Earlier comparative studies with sumatriptan demonstrated that at 2 hours postdose, rizatriptan 5 and 10mg were more effective than sumatriptan 25 and 100mg, respectively, at producing a pain free state, and that rizatriptan 5mg was more effective than sumatriptan 25mg at providing pain relief. Rizatriptan 5 or 10mg also provided faster freedom from pain than sumatriptan 25 to 100mg. Rizatriptan 10mg has also been shown to be more effective than rizatriptan 5mg at providing freedom from pain within 2 hours of the dose.
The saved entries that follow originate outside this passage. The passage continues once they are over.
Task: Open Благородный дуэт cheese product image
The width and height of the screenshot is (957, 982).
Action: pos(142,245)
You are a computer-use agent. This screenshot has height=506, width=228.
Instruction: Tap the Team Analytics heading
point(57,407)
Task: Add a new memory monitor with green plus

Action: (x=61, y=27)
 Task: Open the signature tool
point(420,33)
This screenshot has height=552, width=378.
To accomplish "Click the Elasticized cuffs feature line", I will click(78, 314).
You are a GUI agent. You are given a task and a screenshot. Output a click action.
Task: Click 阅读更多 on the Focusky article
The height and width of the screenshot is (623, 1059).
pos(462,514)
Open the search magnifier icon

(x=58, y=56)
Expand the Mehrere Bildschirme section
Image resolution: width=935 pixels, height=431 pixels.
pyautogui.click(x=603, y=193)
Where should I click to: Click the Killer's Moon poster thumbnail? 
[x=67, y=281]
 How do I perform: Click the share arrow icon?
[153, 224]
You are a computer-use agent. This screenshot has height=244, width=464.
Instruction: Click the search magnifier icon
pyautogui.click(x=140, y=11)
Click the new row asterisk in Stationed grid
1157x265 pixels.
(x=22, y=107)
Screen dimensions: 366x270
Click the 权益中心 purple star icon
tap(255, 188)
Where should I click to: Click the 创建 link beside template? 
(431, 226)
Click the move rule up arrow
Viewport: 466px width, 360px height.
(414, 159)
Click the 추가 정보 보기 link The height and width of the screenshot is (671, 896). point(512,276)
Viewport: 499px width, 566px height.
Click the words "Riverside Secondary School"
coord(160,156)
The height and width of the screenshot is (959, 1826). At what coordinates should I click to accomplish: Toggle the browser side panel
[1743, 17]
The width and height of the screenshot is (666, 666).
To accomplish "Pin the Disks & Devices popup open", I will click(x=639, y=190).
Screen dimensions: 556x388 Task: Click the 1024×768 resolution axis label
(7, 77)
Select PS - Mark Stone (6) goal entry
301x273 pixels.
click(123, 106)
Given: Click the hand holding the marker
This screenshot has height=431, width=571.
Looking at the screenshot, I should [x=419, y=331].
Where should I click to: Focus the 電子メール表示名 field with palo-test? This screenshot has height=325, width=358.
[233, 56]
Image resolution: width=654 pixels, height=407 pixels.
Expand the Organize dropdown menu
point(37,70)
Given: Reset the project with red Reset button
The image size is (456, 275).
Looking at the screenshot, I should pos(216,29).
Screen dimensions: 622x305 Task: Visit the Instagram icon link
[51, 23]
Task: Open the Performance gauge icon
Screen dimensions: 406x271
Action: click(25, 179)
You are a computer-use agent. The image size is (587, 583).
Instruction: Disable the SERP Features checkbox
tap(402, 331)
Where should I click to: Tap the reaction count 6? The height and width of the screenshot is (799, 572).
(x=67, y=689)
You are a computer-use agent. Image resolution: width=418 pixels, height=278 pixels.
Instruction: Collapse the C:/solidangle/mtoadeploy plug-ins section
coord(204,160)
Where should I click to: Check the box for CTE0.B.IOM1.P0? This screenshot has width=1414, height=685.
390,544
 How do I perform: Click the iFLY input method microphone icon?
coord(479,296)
More recent randomised, double-blind, placebo-controlled studies showed that more patients who received rizatriptan 10mg for the acute treatment of a single migraine attack were free of pain 2 hours postdose than patients who received zolmitriptan 2.5mg or naratriptan 2.5mg. Compared with zolmitriptan recipients, more rizatriptan recipients had pain relief after 1 hour (but not at 2 hours). Compared with naratriptan recipients, more patients who received rizatriptan were pain free or had pain relief from 1 hour onwards. More patients receiving rizatriptan were likely to be free of pain or experience pain relief sooner than patients receiving naratriptan [odds ratios (ORs) 2.68 and 1.62] but not with zolmitriptan (1.26 and 1.22).

In the earlier comparative studies with sumatriptan, 32 to 48% of patients receiving rizatriptan 5 or 10mg were functioning normally 2 hours postdose, compared with 33 to 43% of sumatriptan 25 to 100mg recipients. In one trial, more patients who received rizatriptan 10mg had normal functional ability at 2 hours than those who received sumatriptan 100mg or rizatriptan 5mg. The effects of rizatriptan 5 or 10mg at 2 hours on most migraine associated symptoms, except nausea, were similar to the respective comparative doses of sumatriptan. The incidence of nausea at 2 hours was lower after rizatriptan 5 and 10mg than after sumatriptan 100mg in one study. In another trial, the incidence of nausea at 2 hours was lower when rizatriptan 5mg was compared with sumatriptan 25mg, but not when rizatriptan 10mg was compared with sumatriptan 50mg.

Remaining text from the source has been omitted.